제공 텍스트:
========================================================================

File size: 2,192 Bytes

9c197c4

# Multimodal Sentiment Model with Augmentation

DeBERTa-v3-Large 기반 멀티모달 감성 분석 모델 (CMU-MOSEI)

## Model Description

이 모델은 CMU-MOSEI 데이터셋에서 멀티모달 감성 분석을 위해 학습되었습니다.
IITP "나비효과" 연구 프로젝트의 일환으로 개발되었습니다.

### Architecture

- **Text Encoder**: DeBERTa-v3-Large (microsoft/deberta-v3-large)
- **Audio Encoder**: Transformer Encoder (2 layers)
- **Video Encoder**: Transformer Encoder (2 layers)
- **Fusion**: Cross-modal attention + Multi-head self-attention

### Key Features

- Cross-modal attention between text, audio, and video
- Mixup augmentation for audio/video modalities
- Multi-task learning with auxiliary classifiers (T, A, V branches)

========================================================================

제공 자료:

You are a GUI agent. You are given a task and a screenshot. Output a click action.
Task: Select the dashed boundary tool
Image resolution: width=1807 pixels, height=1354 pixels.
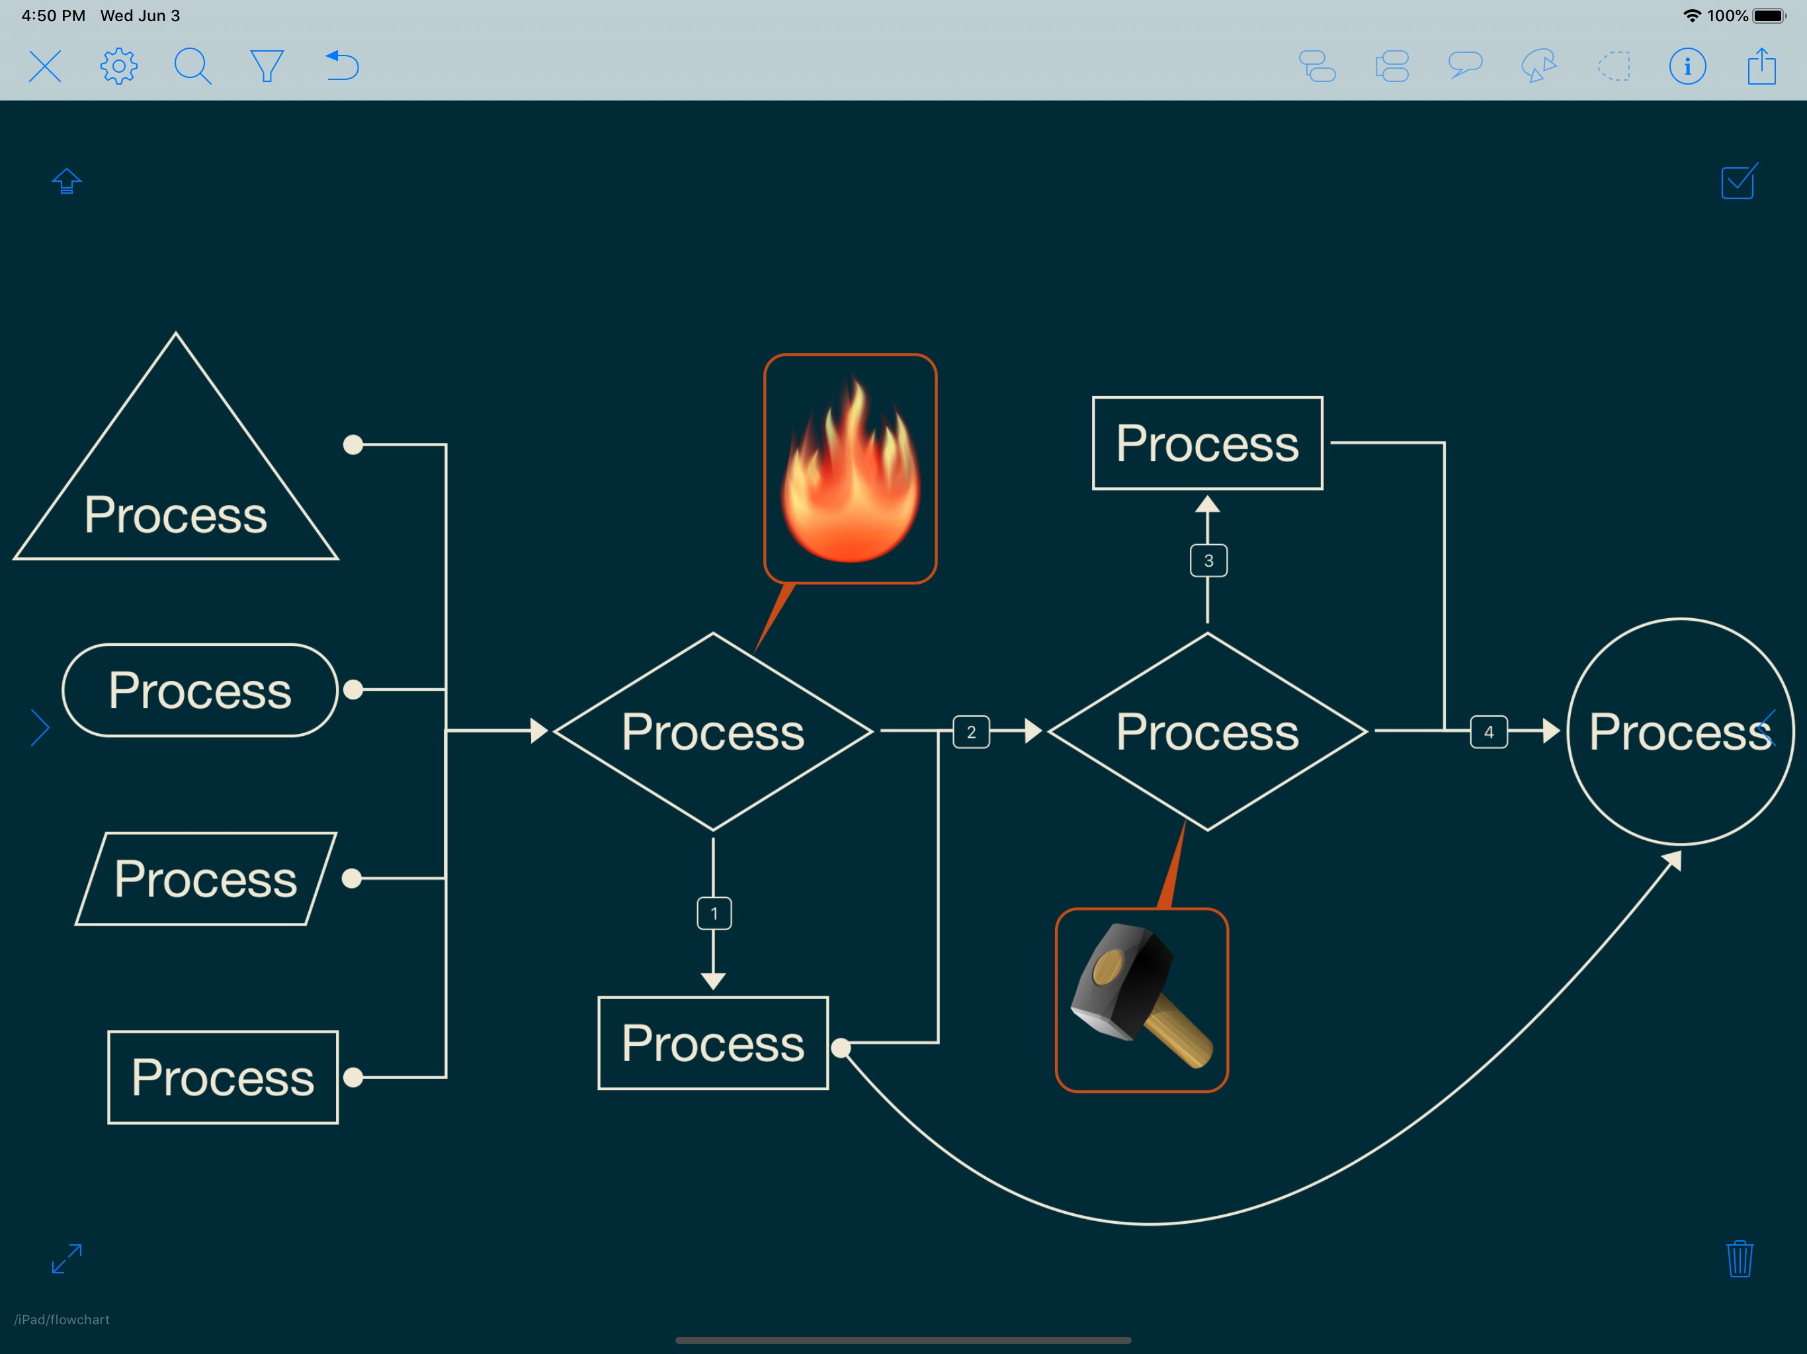point(1614,66)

========================================================================

과제 요구사항: 위에 있는 멀티모달 감성 분석 모델 설명 전체를 한 글자도 바꾸지 말고 그대로 옮겨 쓰세요.

과제 결과:
File size: 2,192 Bytes

9c197c4

# Multimodal Sentiment Model with Augmentation

DeBERTa-v3-Large 기반 멀티모달 감성 분석 모델 (CMU-MOSEI)

## Model Description

이 모델은 CMU-MOSEI 데이터셋에서 멀티모달 감성 분석을 위해 학습되었습니다.
IITP "나비효과" 연구 프로젝트의 일환으로 개발되었습니다.

### Architecture

- **Text Encoder**: DeBERTa-v3-Large (microsoft/deberta-v3-large)
- **Audio Encoder**: Transformer Encoder (2 layers)
- **Video Encoder**: Transformer Encoder (2 layers)
- **Fusion**: Cross-modal attention + Multi-head self-attention

### Key Features

- Cross-modal attention between text, audio, and video
- Mixup augmentation for audio/video modalities
- Multi-task learning with auxiliary classifiers (T, A, V branches)